Written exercise:
Rewrite the records below, changing every "How do I perform:" to "What should I click for:" and leaving everything else the same.

[Entries on finding words and elements]

══════

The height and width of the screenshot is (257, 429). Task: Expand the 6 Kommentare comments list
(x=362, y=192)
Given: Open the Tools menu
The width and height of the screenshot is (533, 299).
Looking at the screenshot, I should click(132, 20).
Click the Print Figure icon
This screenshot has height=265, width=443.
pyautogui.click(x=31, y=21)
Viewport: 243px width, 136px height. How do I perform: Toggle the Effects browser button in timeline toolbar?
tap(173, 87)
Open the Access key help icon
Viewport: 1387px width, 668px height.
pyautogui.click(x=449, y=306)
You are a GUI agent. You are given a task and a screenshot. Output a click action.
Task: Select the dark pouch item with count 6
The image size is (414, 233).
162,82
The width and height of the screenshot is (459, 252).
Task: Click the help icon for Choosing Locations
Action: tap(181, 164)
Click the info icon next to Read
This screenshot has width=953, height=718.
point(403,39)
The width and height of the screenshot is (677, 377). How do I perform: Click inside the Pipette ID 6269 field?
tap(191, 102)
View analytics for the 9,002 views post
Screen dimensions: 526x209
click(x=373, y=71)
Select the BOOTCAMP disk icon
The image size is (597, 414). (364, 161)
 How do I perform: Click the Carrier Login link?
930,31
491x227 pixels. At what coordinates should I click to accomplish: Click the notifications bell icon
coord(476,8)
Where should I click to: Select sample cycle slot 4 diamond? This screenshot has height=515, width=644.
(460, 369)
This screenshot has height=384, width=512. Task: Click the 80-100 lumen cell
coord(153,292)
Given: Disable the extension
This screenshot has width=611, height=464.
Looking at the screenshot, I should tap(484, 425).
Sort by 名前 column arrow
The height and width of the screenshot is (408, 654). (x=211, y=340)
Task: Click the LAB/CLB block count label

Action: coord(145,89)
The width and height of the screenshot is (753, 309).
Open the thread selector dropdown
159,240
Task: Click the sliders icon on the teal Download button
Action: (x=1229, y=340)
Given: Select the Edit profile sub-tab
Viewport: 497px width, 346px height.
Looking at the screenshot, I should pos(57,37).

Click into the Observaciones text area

══════

Result for this task:
The height and width of the screenshot is (257, 429). Task: Expand the 6 Kommentare comments list
(x=362, y=192)
Given: Open the Tools menu
The width and height of the screenshot is (533, 299).
Looking at the screenshot, I should click(132, 20).
Click the Print Figure icon
This screenshot has height=265, width=443.
pyautogui.click(x=31, y=21)
Viewport: 243px width, 136px height. What should I click for: Toggle the Effects browser button in timeline toolbar?
tap(173, 87)
Open the Access key help icon
Viewport: 1387px width, 668px height.
pyautogui.click(x=449, y=306)
You are a GUI agent. You are given a task and a screenshot. Output a click action.
Task: Select the dark pouch item with count 6
The image size is (414, 233).
162,82
The width and height of the screenshot is (459, 252).
Task: Click the help icon for Choosing Locations
Action: tap(181, 164)
Click the info icon next to Read
This screenshot has width=953, height=718.
point(403,39)
The width and height of the screenshot is (677, 377). What should I click for: Click inside the Pipette ID 6269 field?
tap(191, 102)
View analytics for the 9,002 views post
Screen dimensions: 526x209
click(x=373, y=71)
Select the BOOTCAMP disk icon
The image size is (597, 414). (364, 161)
 What should I click for: Click the Carrier Login link?
930,31
491x227 pixels. At what coordinates should I click to accomplish: Click the notifications bell icon
coord(476,8)
Where should I click to: Select sample cycle slot 4 diamond? This screenshot has height=515, width=644.
(460, 369)
This screenshot has height=384, width=512. Task: Click the 80-100 lumen cell
coord(153,292)
Given: Disable the extension
This screenshot has width=611, height=464.
Looking at the screenshot, I should tap(484, 425).
Sort by 名前 column arrow
The height and width of the screenshot is (408, 654). (x=211, y=340)
Task: Click the LAB/CLB block count label

Action: coord(145,89)
The width and height of the screenshot is (753, 309).
Open the thread selector dropdown
159,240
Task: Click the sliders icon on the teal Download button
Action: (x=1229, y=340)
Given: Select the Edit profile sub-tab
Viewport: 497px width, 346px height.
Looking at the screenshot, I should pos(57,37).

Click into the Observaciones text area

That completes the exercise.